Thursday, June 1, 2017

Reading on a Theme: Dreams and Dreamers

The common thread in this Reading on a Theme is that all of these books contain characters who can enter dreams. In this mix, we've got a highly anticipated new book by a beloved author, some old favorites, and a couple of great debuts. There's a dream for every mood.

Librarians and Gods:
Laini Taylor's Daughter of Smoke and Bone series is one of my favorite trilogies, and I've been eagerly anticipating her next book ever since I finished it. Strange the Dreamer is what everyone calls Lazlo Strange, an orphan who works in a library and dreams of seeing the hidden city of Weep. A second perspective, focusing on a child of Weep, also involves dreaming. Ms. Taylor writes the loveliest slow-burn fantasy. I'm absolutely fascinated by the world that she created in this book, from the Medieval Monastic feel to the god-slayers of Weep. The book has some similar themes to The Daughter of Smoke and Bone--gods and monsters and which is which and the collision of cultures.

Dream Catcher:
When near someone dreaming, Janie becomes a witness to the dream.

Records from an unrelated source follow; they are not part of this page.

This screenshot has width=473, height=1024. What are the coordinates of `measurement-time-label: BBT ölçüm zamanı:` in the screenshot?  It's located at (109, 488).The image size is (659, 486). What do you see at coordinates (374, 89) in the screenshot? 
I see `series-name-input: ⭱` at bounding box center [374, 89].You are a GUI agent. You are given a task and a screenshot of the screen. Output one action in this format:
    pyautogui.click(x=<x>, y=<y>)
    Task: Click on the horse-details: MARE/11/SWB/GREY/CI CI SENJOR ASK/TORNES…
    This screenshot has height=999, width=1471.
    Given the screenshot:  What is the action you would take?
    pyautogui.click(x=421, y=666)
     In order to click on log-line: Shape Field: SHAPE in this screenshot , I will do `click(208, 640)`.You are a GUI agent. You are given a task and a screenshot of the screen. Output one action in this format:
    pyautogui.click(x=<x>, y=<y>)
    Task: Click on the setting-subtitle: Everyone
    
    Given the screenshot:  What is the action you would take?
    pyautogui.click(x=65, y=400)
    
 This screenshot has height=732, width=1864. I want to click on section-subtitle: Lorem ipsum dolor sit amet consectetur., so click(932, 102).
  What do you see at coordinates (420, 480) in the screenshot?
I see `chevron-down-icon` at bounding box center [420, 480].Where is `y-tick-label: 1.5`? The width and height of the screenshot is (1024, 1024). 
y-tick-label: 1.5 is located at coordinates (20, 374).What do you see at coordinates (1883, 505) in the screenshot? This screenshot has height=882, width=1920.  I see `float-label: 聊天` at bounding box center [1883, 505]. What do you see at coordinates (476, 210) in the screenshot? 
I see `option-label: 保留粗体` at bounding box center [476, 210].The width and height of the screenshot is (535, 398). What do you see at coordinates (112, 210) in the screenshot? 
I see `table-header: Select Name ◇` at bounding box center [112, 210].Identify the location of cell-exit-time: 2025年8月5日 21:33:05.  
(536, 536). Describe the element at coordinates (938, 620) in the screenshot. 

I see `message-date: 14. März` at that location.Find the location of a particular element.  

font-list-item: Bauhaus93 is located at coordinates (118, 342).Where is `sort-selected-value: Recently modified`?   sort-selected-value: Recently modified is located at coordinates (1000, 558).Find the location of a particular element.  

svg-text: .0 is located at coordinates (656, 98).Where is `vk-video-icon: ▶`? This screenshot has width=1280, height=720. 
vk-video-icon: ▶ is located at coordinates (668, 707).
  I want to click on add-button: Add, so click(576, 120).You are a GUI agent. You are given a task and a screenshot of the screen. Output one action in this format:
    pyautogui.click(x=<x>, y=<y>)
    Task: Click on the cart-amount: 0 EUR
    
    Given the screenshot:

She doesn't know how or why, and it makes for some very uncomfortable moments. In Wake, Janie, with the help of a few very special people, starts to figure out what her dream walking is all about, how she can control her abilities, and what she can give to the dreamer. Lisa McMann's Wake trilogy is a great choice for fans of crime thrillers who also a love a little bit of the supernatural. I found this series so compulsively readable. I thought the writing style with its terse language and the dark and gritty atmosphere really added to the suspense of the books.

The Boy in Her Dreams:
Every night Alice meets Max in her dreams. He is wonderful and funny, and they have had a lifetime of adventures together in her dreams. And she thought that's all he was. A Dream. When Alice moves back to her family's home in Boston, she meets Max at her school. He's real, but he's not quite the same as the Max in her dreams. Or is he? Dreamology is all about the crossover between dreams and reality. And sometimes it's difficult to tell where one ends and the other begins. Lucy Keating's debut is so light and quirky. Little details, like how Alice's dog always shows up in the dreams, are what made this book so cute.

Dreams and Monsters:
Odea Donahue can enter dreams. She must. She grows sick and weak if she doesn't. She has always carefully followed the dreamwalking rules set by her mother, never entering the same person's dreams more than once and never letting the dreamer see her. That is until she falls for Connor. She wants to be close to him, so she enters his dreams night after night even though she knows she shouldn't. And that's why the monsters find her. Dreamland is suspenseful and exciting. Robert L. Anderson's book kept taking turns that I was not expecting. I really liked Dea's narration, and I loved that this book is part horror story, part crime fiction, and part fantasy. This book is perfect for Halloween.

The Boys in Her Dreams:
Liv and her sister just moved to another country. Again. In Dream a Little Dream, Liv finds herself having very strange dreams. It's getting difficult to distinguish the difference between dreams and reality. Liv's dreams always involve a group of boys from her new school. What's the weirdest part is the boys seem to know things they could only know if they had been in her dreams. Liv, who loves Sherlock Holmes, is more than happy to try and find out why. Follow Liv as she uses her detective skills to uncover why she's having the same dreams as the four boys from her school. Kerstin Gier's book is an interesting read. I really liked the interactions between the boys and Liv. Definitely not my typical genre but I enjoyed the plot.

Strange the Dreamer, Wake, Dreamology, and Dreamland reviewed by JoLee.
Dream a Little Dream reviewed by Sarah.